16. The respondent file a Replying affidavit sworn by Benson Nzuka on February 2, 2023. In that affidavit the respondent stated that they concerted the illegality vide Petition No 225 of 2018.

17. The Court, Ogola JA delivered two judgments on March 7, 2019 and 07/11/19. The decision aggrieved the KBS who appeal on good or affair hearing for issuing 2 judgments.

18. Subsequent to the judgment on November, 2019 the plaintiffs filed this suit.

19. In the meantime, the Court of Appeal allowed the Appeal and remitted it back for trial.

20. According to the plaintiff the dispute in petition No 226 of 2018 is the Laboratory Report dated August 2, 2018 and release of sugar.

21. The issue of economic loss was not an issue.

22. The Applicant on the other hand contends that this issue is res judicata. The current application may have been triggered by an application dated May 11, 2022, which is unsigned but was applying to strike out the defence for being res judicata. The shoe is now on the other foot. The Respondent filed submissions dated February 22, 2023.

23. I have not had sight of the Applicants submissions.

Analysis 24. The claim in the other suit was of the declaration of nights.

25. The suit was remitted to the High Court for hearing. The Court of Appeal did not make final determination of rights.

26. The Court was of the view that the court was wrong.

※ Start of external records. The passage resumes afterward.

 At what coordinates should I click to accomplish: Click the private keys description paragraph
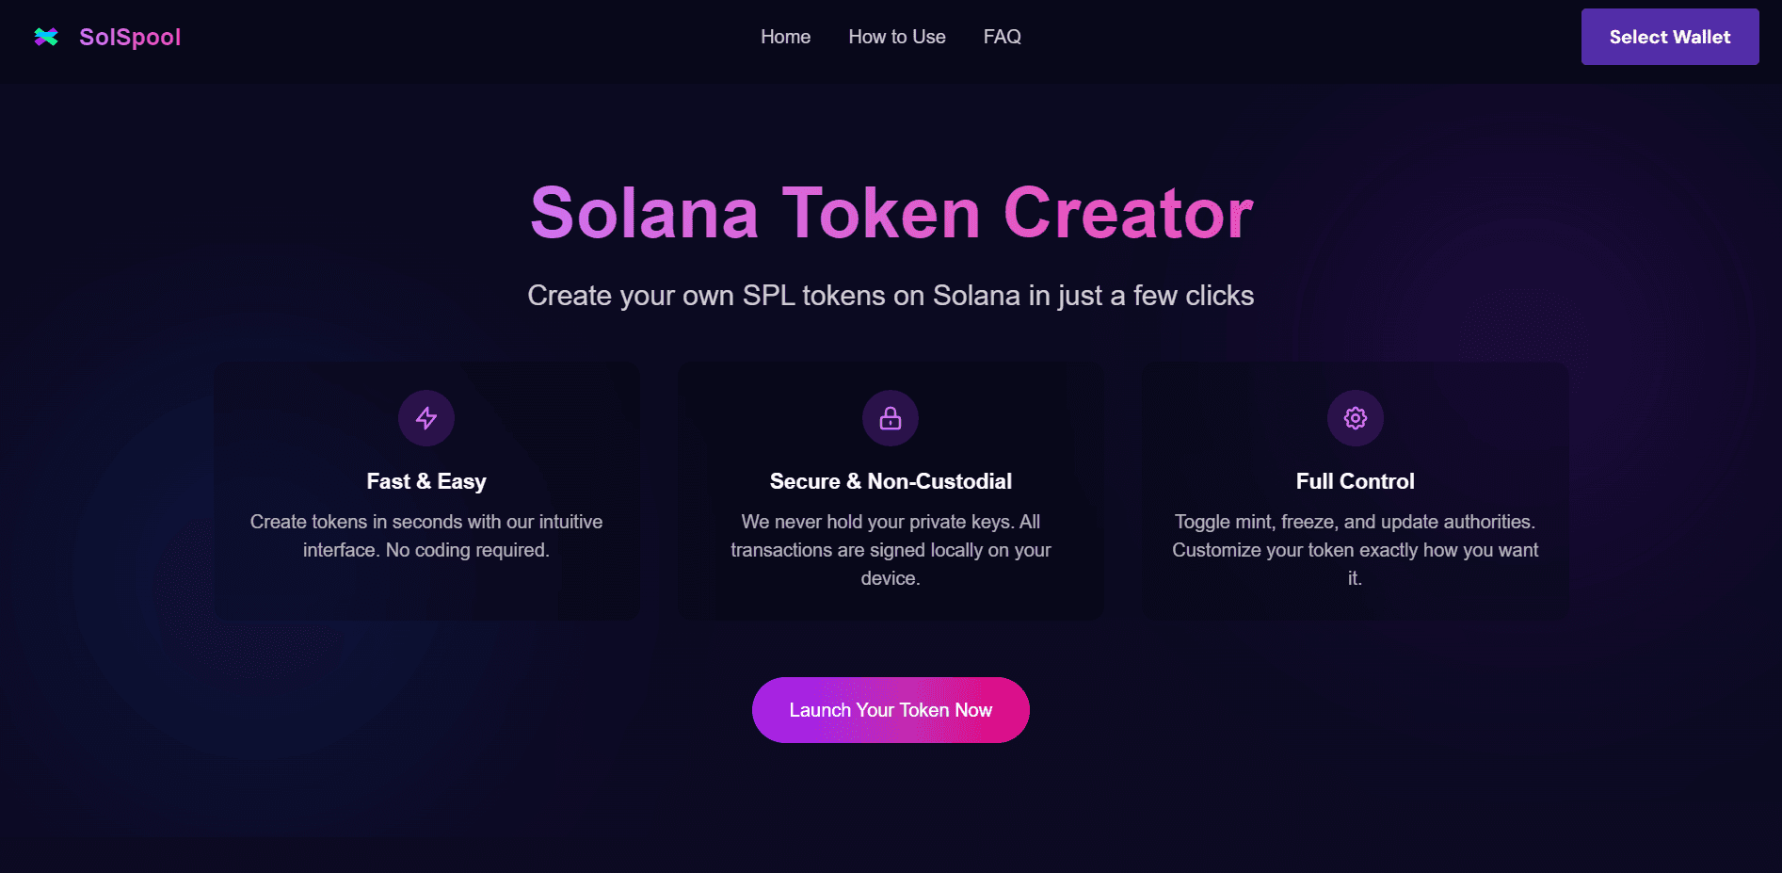click(x=891, y=550)
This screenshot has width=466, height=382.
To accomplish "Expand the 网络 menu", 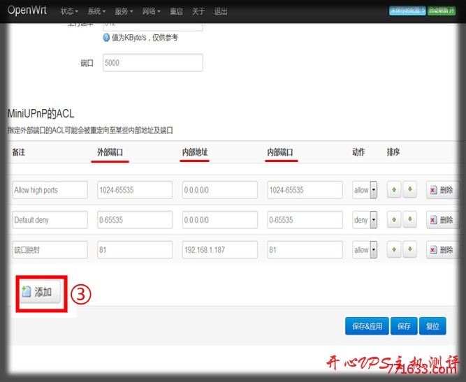I will click(151, 11).
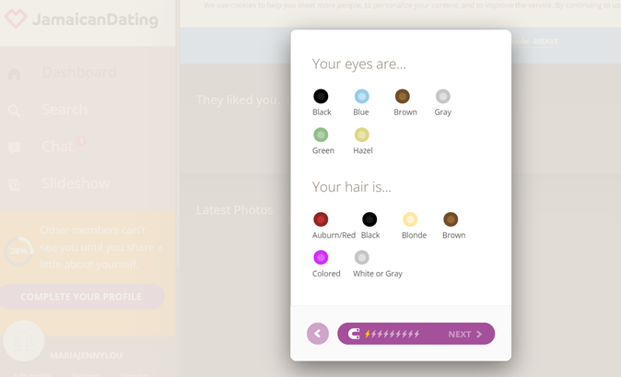Click the JamaicanDating heart logo
The image size is (621, 377).
click(x=16, y=18)
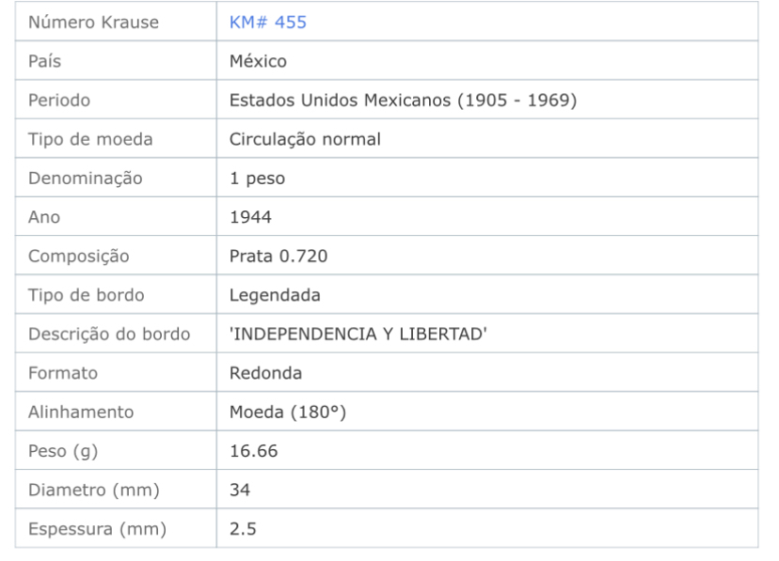Click the Número Krause label cell
Screen dimensions: 779x561
pos(116,22)
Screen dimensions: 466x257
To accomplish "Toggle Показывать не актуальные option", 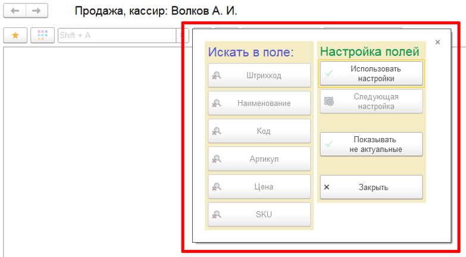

27. Once the matter was remitted for rehearing, then the same is not the res judicata. There is no final determination. With that finding it is necessary to determine whether the causes of Action are different. It is necessary to determine whether the causes of action are different.

28. It is my view however that the is a need to consider consolidating the matters now pending in the High Court.

Determinationi. The application dated November 10, 2022 is bereft of merit and is dismissed in limine.ii. The plaintiff is to have cost of the Ksh 30,000/= for the application.iii. The Court to give directions immediately after this Ruling.

DELIVERED, DATED and SIGNED at MOMBASA on this 9th day of May, 2023. Judgment delivered through Microsoft Teams Online Platform.KIZITO MAGAREJUDGEIn the presence of:Obura for Mucheu for the DefendantNo appearance for the PlaintiffCourt Assistant - FirdausPage 4 of 4 M.D. KIZITO, J.